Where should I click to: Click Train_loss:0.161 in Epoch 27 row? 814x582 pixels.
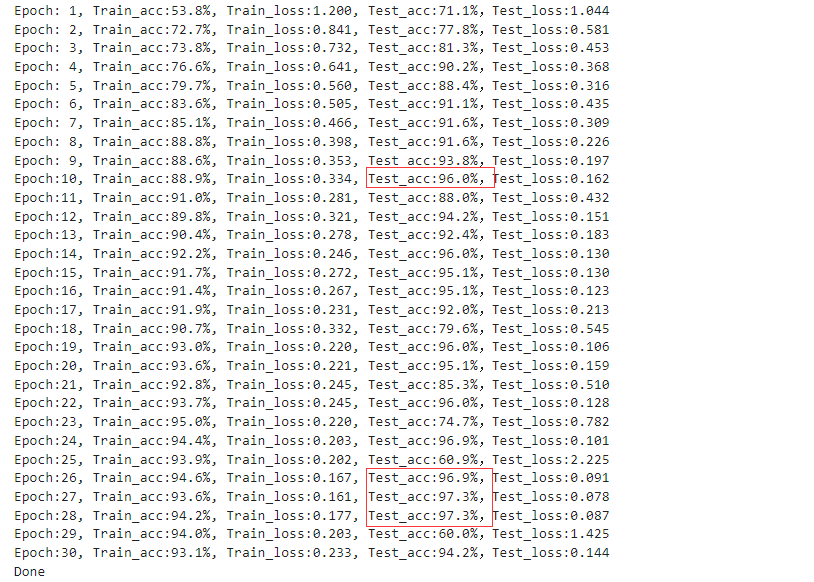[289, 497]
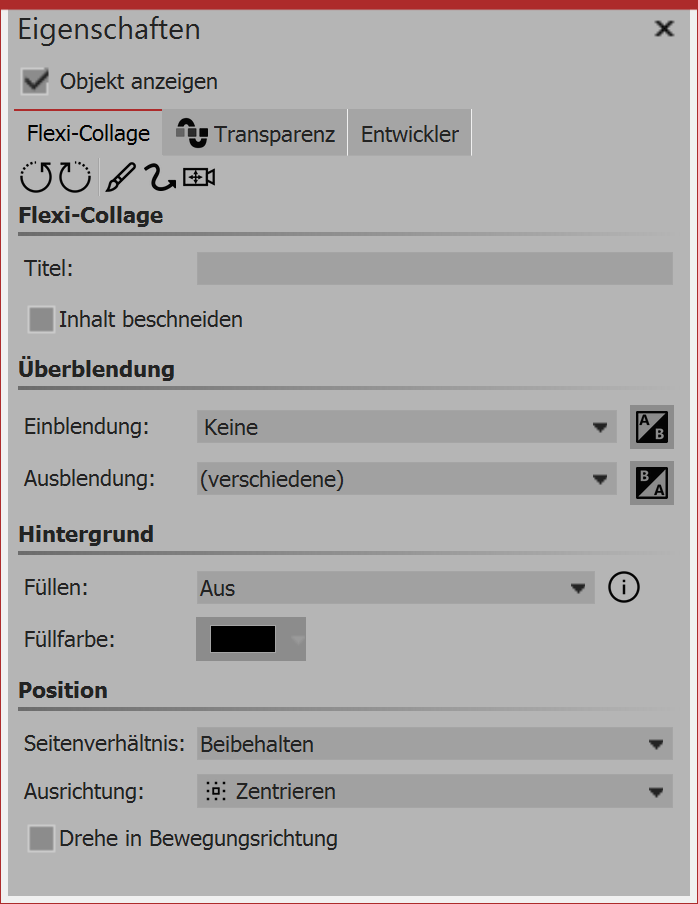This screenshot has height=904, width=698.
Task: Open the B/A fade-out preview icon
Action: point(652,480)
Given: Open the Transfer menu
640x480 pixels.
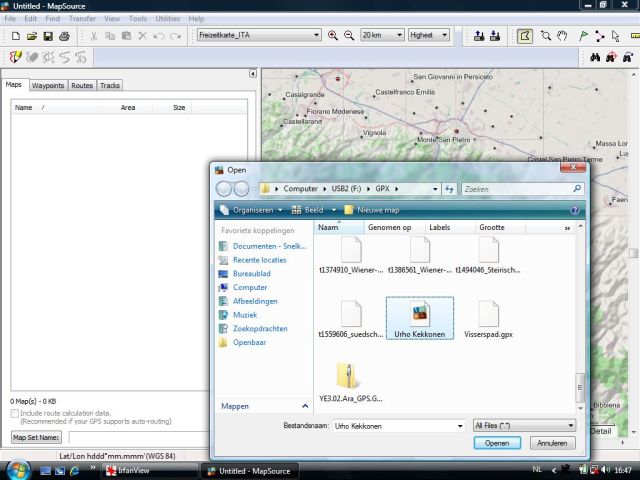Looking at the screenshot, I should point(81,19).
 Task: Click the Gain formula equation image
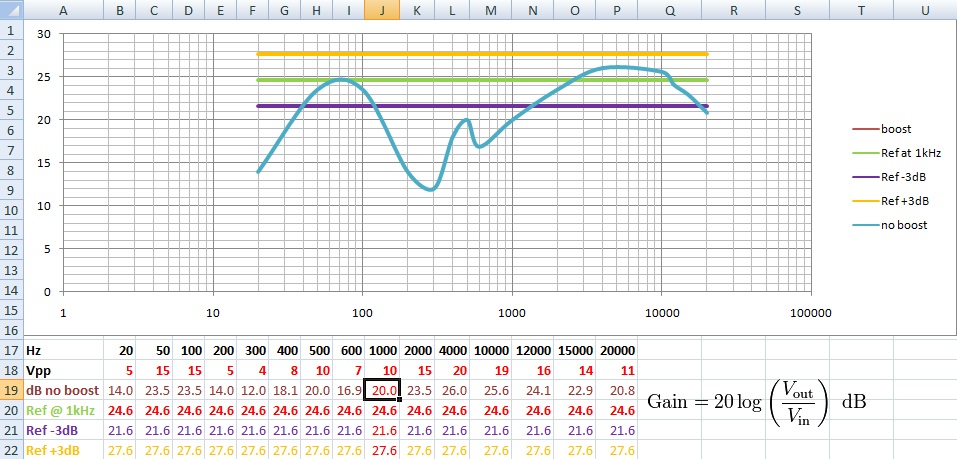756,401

____

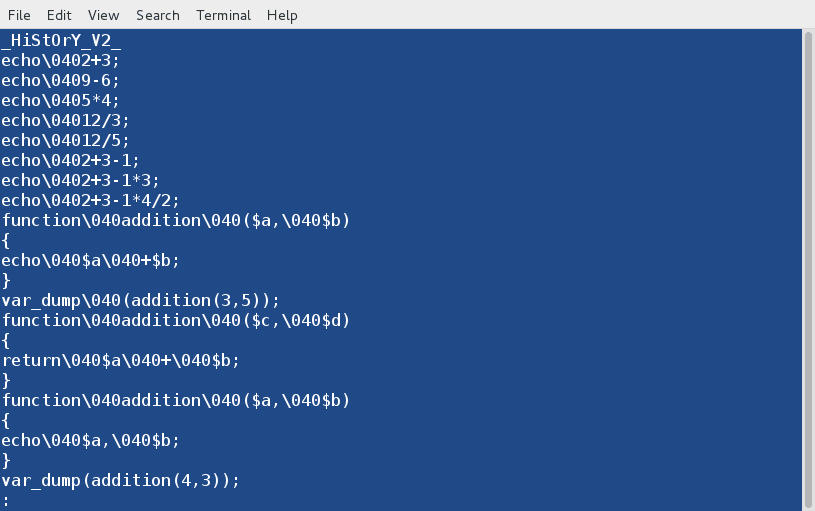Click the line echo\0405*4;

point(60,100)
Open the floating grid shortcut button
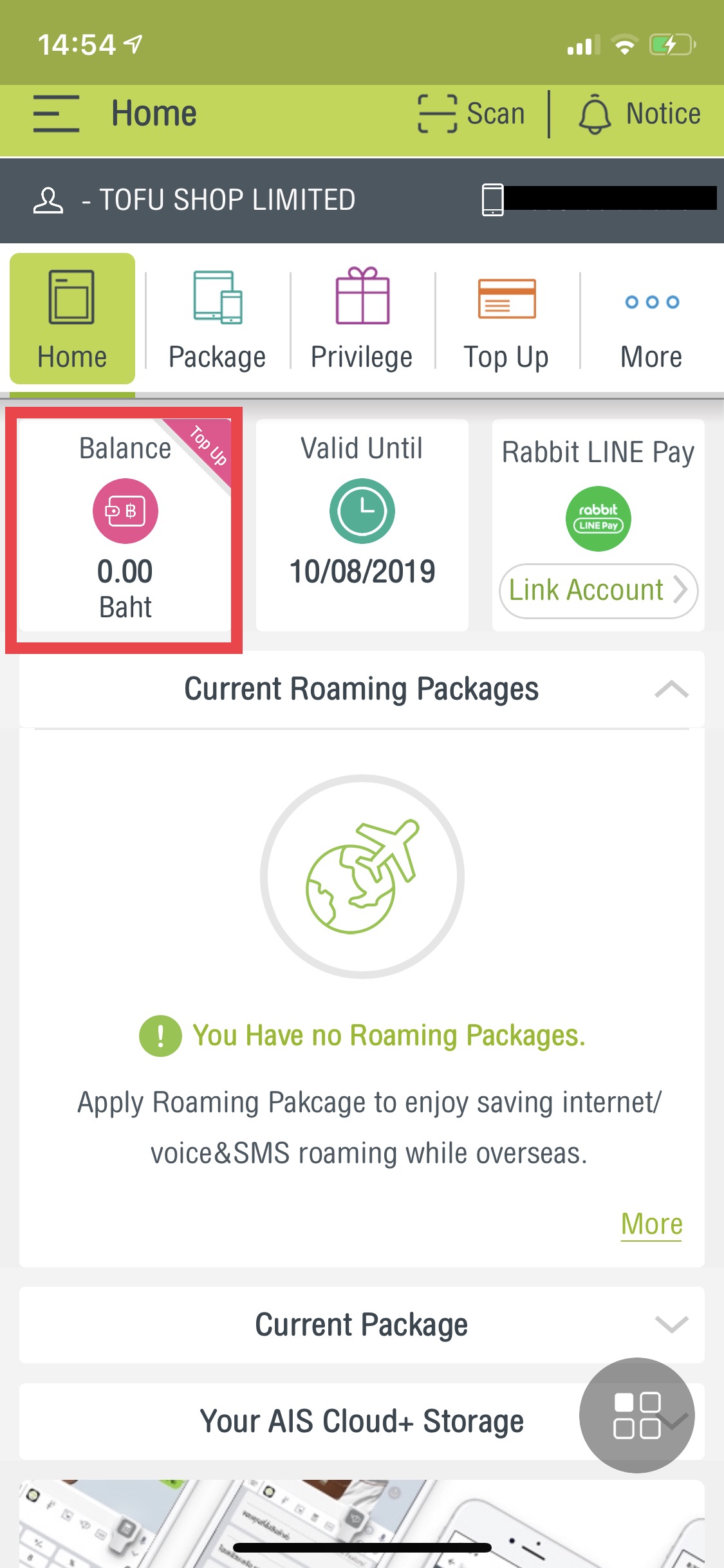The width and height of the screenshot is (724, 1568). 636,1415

____

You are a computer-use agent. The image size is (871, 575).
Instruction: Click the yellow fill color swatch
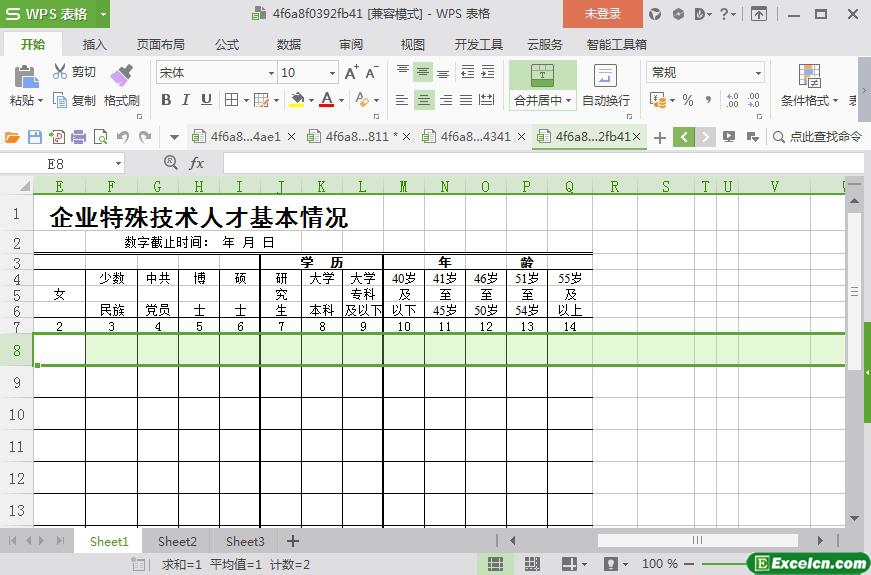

____

> [EXERCISE GOAL]: Quote the lines above exactly, starting with the one that has "Where should I" and ending with the one that has "Given: Open the Transfer menu"; drop the pictures and include nothing else.

> [ANSWER FOR THIS EXERCISE]:
Where should I click to: Click Train_loss:0.161 in Epoch 27 row? 814x582 pixels.
[289, 497]
This screenshot has height=904, width=698.
Task: Open the B/A fade-out preview icon
Action: point(652,480)
Given: Open the Transfer menu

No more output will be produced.